Executes a workbook: compiles its components, runs the DAG, returns the export map. Equivalent to the full compile+execute pipeline on a .org source.

done

done(result: string) → void

Terminates the agent loop and returns result as the agent's output. The LLM calls this when it has a final answer. The loop exits cleanly; no timeout is consumed.

Timeout

Agents use wall-clock TIMEOUT_MS (default: 60 000 ms) not an iteration cap. The loop is while not timed_out — it runs as many tool calls as the LLM wants within the time budget. Set TIMEOUT_MS in the run config to extend or restrict.

Events and telemetry

Every tool call is logged as a JSON event in _steps.jsonl:

{"step": 0, "tool": "shell", "args": {"command": "ls -la"}, "result": {"stdout": "...", "exit_code": 0}, "ms": 42}

wb telemetry reads _steps.jsonl files across all runs and produces a summary. The events array on the agent state is the in-memory view of the same data.

Invoking an agent

From the CLI:

wb run "list all workbooks in this directory"

From Elixir:

Workbooks.Agent.run(%{
  prompt: "list all workbooks",
  model: "xiaomi/mimo-v2.5",
  tenant: "dev",
  workdir: File.cwd!()
})

The engine.wit WIT world

The agent engine is itself a WIT component (engine.wasm).
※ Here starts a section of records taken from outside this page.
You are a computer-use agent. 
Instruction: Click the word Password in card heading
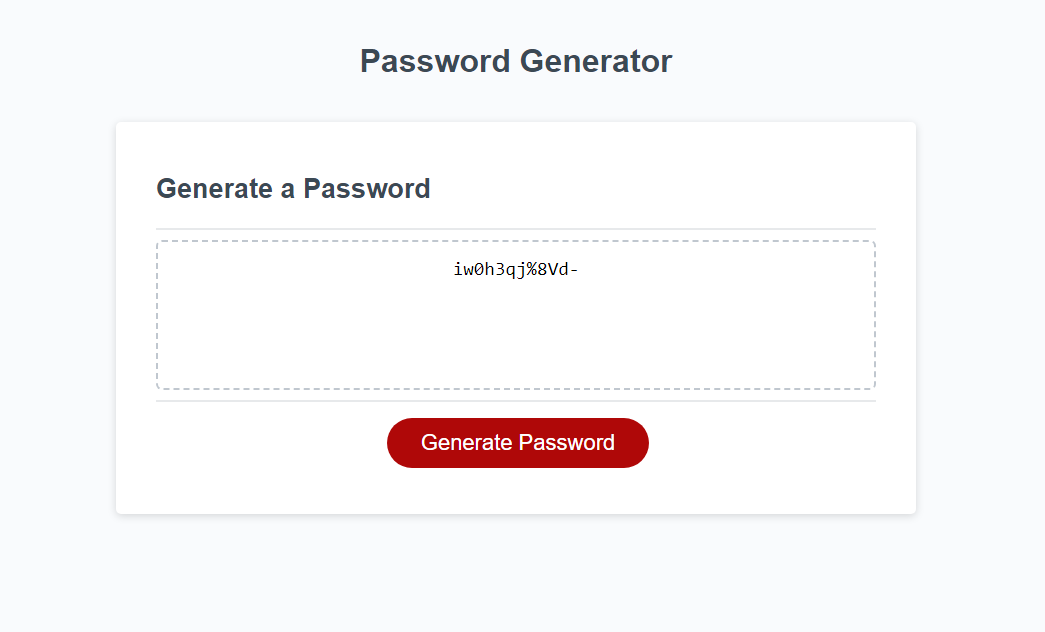[x=367, y=188]
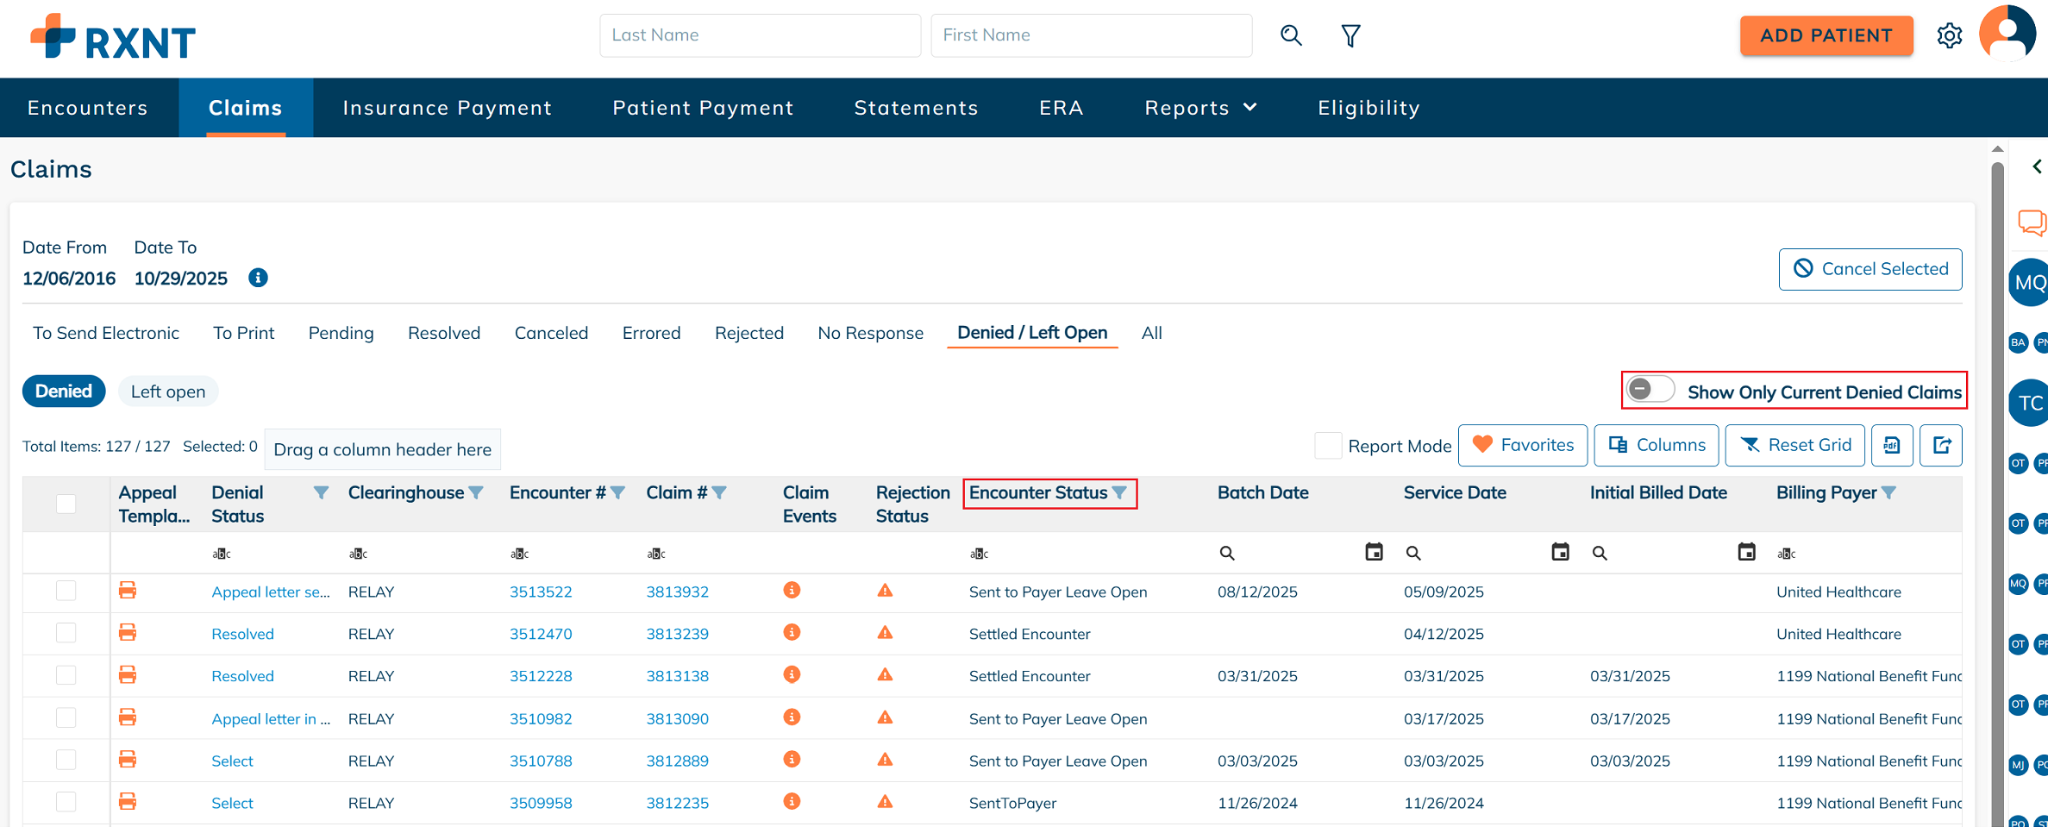Switch to the Insurance Payment tab
Screen dimensions: 2048x827
[x=447, y=108]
Its WIT world declares:

Imports (capabilities the host provides to the engine):

  • session-info — current tenant, model, workdir

  • vfs-query — VFS read/write

  • run-command — shell execution

  • browse-fetch — HTTP GET

Export:

  • run — the main entry point; takes prompt + config, returns result

This means the agent loop logic runs inside WASM, calling back into the Elixir host for any I/O. The host implements the imported interfaces; the engine implements the loop. This inversion keeps the loop logic portable and auditable.